Supplied records:

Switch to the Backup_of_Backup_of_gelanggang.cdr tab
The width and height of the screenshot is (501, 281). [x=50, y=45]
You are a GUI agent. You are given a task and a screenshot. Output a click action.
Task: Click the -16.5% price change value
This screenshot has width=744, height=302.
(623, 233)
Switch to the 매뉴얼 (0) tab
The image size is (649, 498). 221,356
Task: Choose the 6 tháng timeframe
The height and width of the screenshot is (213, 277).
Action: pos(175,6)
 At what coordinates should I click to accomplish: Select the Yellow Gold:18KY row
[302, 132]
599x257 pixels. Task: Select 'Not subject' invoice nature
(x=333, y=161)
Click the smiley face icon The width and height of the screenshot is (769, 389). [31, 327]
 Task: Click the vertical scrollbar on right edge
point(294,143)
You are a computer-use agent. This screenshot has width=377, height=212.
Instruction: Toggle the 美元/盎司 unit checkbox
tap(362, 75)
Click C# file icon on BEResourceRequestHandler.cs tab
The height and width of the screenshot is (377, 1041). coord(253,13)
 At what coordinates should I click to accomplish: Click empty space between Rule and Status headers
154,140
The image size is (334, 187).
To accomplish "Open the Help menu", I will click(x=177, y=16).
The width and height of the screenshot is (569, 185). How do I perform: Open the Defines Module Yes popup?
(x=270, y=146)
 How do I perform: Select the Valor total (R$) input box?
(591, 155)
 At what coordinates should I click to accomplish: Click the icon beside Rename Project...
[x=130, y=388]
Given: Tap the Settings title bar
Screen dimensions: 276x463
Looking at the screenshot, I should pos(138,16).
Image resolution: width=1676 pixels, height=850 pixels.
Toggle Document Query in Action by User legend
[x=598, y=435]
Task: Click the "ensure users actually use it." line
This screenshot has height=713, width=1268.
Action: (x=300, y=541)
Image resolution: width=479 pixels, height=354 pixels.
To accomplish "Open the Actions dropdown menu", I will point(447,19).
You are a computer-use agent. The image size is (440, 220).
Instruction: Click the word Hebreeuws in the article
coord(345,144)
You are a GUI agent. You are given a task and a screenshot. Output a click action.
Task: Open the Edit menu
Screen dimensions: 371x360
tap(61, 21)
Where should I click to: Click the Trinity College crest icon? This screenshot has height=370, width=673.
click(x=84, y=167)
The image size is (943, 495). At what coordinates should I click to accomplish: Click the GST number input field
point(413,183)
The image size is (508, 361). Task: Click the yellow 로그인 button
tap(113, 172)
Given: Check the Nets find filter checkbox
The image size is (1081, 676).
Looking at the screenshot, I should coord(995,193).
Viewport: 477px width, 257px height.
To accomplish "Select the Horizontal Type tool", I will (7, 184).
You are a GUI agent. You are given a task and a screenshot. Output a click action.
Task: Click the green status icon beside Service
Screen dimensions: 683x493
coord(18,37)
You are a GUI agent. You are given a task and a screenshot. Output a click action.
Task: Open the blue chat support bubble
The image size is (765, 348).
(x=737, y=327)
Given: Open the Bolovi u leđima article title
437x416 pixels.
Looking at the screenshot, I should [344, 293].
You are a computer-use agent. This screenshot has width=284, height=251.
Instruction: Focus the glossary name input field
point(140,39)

Work task: Search the entries for "menu" and show every line that has it.

Response to the task:
To accomplish "Open the Help menu", I will click(x=177, y=16).
To accomplish "Open the Actions dropdown menu", I will point(447,19).
Task: Open the Edit menu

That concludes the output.